▶ [INPUT FOR THIS TASK]:
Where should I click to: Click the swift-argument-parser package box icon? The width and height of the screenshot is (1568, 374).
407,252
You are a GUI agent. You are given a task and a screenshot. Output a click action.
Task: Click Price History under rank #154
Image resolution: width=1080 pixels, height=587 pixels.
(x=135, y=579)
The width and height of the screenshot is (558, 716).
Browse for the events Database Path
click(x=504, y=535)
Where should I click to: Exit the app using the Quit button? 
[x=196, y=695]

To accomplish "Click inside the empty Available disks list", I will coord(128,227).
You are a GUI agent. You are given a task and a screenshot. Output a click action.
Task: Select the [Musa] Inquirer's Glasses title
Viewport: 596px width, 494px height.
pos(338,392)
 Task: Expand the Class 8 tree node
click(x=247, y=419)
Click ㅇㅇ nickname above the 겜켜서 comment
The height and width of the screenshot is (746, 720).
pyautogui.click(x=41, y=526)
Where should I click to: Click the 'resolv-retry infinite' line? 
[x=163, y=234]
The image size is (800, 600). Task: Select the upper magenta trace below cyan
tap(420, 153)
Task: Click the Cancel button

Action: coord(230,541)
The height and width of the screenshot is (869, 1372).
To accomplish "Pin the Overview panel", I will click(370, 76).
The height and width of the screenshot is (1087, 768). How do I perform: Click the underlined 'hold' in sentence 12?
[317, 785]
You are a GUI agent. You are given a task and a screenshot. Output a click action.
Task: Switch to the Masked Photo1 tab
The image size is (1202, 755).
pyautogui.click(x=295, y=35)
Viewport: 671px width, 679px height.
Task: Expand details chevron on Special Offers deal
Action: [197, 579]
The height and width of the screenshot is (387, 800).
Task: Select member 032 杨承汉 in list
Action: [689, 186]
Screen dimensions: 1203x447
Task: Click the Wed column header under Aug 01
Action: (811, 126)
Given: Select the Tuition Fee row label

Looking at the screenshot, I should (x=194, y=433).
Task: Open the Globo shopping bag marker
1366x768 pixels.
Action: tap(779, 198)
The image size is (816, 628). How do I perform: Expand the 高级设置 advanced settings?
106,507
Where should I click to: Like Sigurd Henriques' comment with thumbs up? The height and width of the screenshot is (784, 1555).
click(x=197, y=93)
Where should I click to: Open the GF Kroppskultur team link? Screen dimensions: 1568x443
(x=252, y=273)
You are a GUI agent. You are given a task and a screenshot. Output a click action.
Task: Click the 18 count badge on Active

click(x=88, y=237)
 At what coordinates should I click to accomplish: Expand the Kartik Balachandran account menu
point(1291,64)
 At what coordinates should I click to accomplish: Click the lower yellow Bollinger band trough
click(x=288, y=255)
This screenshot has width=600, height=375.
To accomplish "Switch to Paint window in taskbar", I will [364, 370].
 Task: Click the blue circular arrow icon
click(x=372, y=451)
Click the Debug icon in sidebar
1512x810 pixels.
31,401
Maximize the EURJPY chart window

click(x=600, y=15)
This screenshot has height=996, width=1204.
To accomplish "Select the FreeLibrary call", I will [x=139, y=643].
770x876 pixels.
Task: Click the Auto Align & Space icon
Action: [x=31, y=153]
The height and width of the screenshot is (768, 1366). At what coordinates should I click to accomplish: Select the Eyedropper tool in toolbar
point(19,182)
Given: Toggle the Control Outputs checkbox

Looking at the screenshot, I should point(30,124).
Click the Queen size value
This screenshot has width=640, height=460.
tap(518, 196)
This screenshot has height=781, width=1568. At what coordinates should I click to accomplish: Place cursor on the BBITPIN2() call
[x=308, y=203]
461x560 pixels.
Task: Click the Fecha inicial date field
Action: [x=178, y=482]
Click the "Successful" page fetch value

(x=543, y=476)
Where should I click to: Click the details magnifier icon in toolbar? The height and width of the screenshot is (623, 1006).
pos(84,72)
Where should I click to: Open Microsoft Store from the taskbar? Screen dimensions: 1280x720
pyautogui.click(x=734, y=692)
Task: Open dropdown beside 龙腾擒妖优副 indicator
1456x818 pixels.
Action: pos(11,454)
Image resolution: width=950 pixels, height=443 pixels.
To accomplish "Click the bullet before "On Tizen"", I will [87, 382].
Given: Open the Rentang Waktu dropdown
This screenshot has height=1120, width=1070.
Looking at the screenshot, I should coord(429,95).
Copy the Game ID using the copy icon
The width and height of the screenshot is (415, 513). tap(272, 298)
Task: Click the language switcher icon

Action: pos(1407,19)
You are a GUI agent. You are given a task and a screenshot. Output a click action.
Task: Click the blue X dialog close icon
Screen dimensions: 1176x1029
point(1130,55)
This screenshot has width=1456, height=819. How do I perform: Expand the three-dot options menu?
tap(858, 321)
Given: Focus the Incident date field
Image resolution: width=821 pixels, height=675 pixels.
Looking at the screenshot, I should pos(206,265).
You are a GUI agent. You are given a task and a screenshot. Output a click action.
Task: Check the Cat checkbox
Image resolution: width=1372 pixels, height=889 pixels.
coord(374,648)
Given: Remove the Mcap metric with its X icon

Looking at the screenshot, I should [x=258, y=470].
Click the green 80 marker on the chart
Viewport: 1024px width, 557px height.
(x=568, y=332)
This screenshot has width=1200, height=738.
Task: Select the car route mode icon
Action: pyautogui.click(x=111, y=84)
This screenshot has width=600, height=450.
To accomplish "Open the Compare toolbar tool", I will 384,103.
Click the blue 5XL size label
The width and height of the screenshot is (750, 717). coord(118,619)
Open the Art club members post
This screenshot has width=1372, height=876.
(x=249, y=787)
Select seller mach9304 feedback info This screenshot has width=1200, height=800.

▶ [YOUR TASK]:
Set all the entries above down again exactly.

▶ [RESULT OF THIS EXERCISE]:
Where should I click to: Click the swift-argument-parser package box icon? The width and height of the screenshot is (1568, 374).
407,252
You are a GUI agent. You are given a task and a screenshot. Output a click action.
Task: Click Price History under rank #154
Image resolution: width=1080 pixels, height=587 pixels.
(x=135, y=579)
The width and height of the screenshot is (558, 716).
Browse for the events Database Path
click(x=504, y=535)
Where should I click to: Exit the app using the Quit button? 
[x=196, y=695]

To accomplish "Click inside the empty Available disks list", I will coord(128,227).
You are a GUI agent. You are given a task and a screenshot. Output a click action.
Task: Select the [Musa] Inquirer's Glasses title
Viewport: 596px width, 494px height.
pos(338,392)
 Task: Expand the Class 8 tree node
click(x=247, y=419)
Click ㅇㅇ nickname above the 겜켜서 comment
The height and width of the screenshot is (746, 720).
pyautogui.click(x=41, y=526)
Where should I click to: Click the 'resolv-retry infinite' line? 
[x=163, y=234]
The image size is (800, 600). Task: Select the upper magenta trace below cyan
tap(420, 153)
Task: Click the Cancel button

Action: coord(230,541)
The height and width of the screenshot is (869, 1372).
To accomplish "Pin the Overview panel", I will click(370, 76).
The height and width of the screenshot is (1087, 768). How do I perform: Click the underlined 'hold' in sentence 12?
[317, 785]
You are a GUI agent. You are given a task and a screenshot. Output a click action.
Task: Switch to the Masked Photo1 tab
The image size is (1202, 755).
pyautogui.click(x=295, y=35)
Viewport: 671px width, 679px height.
Task: Expand details chevron on Special Offers deal
Action: [197, 579]
The height and width of the screenshot is (387, 800).
Task: Select member 032 杨承汉 in list
Action: [689, 186]
Screen dimensions: 1203x447
Task: Click the Wed column header under Aug 01
Action: (811, 126)
Given: Select the Tuition Fee row label

Looking at the screenshot, I should (x=194, y=433).
Task: Open the Globo shopping bag marker
1366x768 pixels.
Action: tap(779, 198)
The image size is (816, 628). How do I perform: Expand the 高级设置 advanced settings?
106,507
Where should I click to: Like Sigurd Henriques' comment with thumbs up? The height and width of the screenshot is (784, 1555).
click(x=197, y=93)
Where should I click to: Open the GF Kroppskultur team link? Screen dimensions: 1568x443
(x=252, y=273)
You are a GUI agent. You are given a task and a screenshot. Output a click action.
Task: Click the 18 count badge on Active

click(x=88, y=237)
 At what coordinates should I click to accomplish: Expand the Kartik Balachandran account menu
point(1291,64)
 At what coordinates should I click to accomplish: Click the lower yellow Bollinger band trough
click(x=288, y=255)
This screenshot has width=600, height=375.
To accomplish "Switch to Paint window in taskbar", I will [364, 370].
 Task: Click the blue circular arrow icon
click(x=372, y=451)
Click the Debug icon in sidebar
1512x810 pixels.
31,401
Maximize the EURJPY chart window

click(x=600, y=15)
This screenshot has height=996, width=1204.
To accomplish "Select the FreeLibrary call", I will [x=139, y=643].
770x876 pixels.
Task: Click the Auto Align & Space icon
Action: [x=31, y=153]
The height and width of the screenshot is (768, 1366). At what coordinates should I click to accomplish: Select the Eyedropper tool in toolbar
point(19,182)
Given: Toggle the Control Outputs checkbox

Looking at the screenshot, I should point(30,124).
Click the Queen size value
This screenshot has width=640, height=460.
tap(518, 196)
This screenshot has height=781, width=1568. At what coordinates should I click to accomplish: Place cursor on the BBITPIN2() call
[x=308, y=203]
461x560 pixels.
Task: Click the Fecha inicial date field
Action: [x=178, y=482]
Click the "Successful" page fetch value

(x=543, y=476)
Where should I click to: Click the details magnifier icon in toolbar? The height and width of the screenshot is (623, 1006).
pos(84,72)
Where should I click to: Open Microsoft Store from the taskbar? Screen dimensions: 1280x720
pyautogui.click(x=734, y=692)
Task: Open dropdown beside 龙腾擒妖优副 indicator
1456x818 pixels.
Action: pos(11,454)
Image resolution: width=950 pixels, height=443 pixels.
To accomplish "Click the bullet before "On Tizen"", I will [87, 382].
Given: Open the Rentang Waktu dropdown
This screenshot has height=1120, width=1070.
Looking at the screenshot, I should coord(429,95).
Copy the Game ID using the copy icon
The width and height of the screenshot is (415, 513). tap(272, 298)
Task: Click the language switcher icon

Action: pos(1407,19)
You are a GUI agent. You are given a task and a screenshot. Output a click action.
Task: Click the blue X dialog close icon
Screen dimensions: 1176x1029
point(1130,55)
This screenshot has width=1456, height=819. How do I perform: Expand the three-dot options menu?
tap(858, 321)
Given: Focus the Incident date field
Image resolution: width=821 pixels, height=675 pixels.
Looking at the screenshot, I should pos(206,265).
You are a GUI agent. You are given a task and a screenshot. Output a click action.
Task: Check the Cat checkbox
Image resolution: width=1372 pixels, height=889 pixels.
coord(374,648)
Given: Remove the Mcap metric with its X icon

Looking at the screenshot, I should [x=258, y=470].
Click the green 80 marker on the chart
Viewport: 1024px width, 557px height.
(x=568, y=332)
This screenshot has width=1200, height=738.
Task: Select the car route mode icon
Action: pyautogui.click(x=111, y=84)
This screenshot has width=600, height=450.
To accomplish "Open the Compare toolbar tool", I will 384,103.
Click the blue 5XL size label
The width and height of the screenshot is (750, 717). coord(118,619)
Open the Art club members post
This screenshot has width=1372, height=876.
(x=249, y=787)
Select seller mach9304 feedback info This screenshot has width=1200, height=800.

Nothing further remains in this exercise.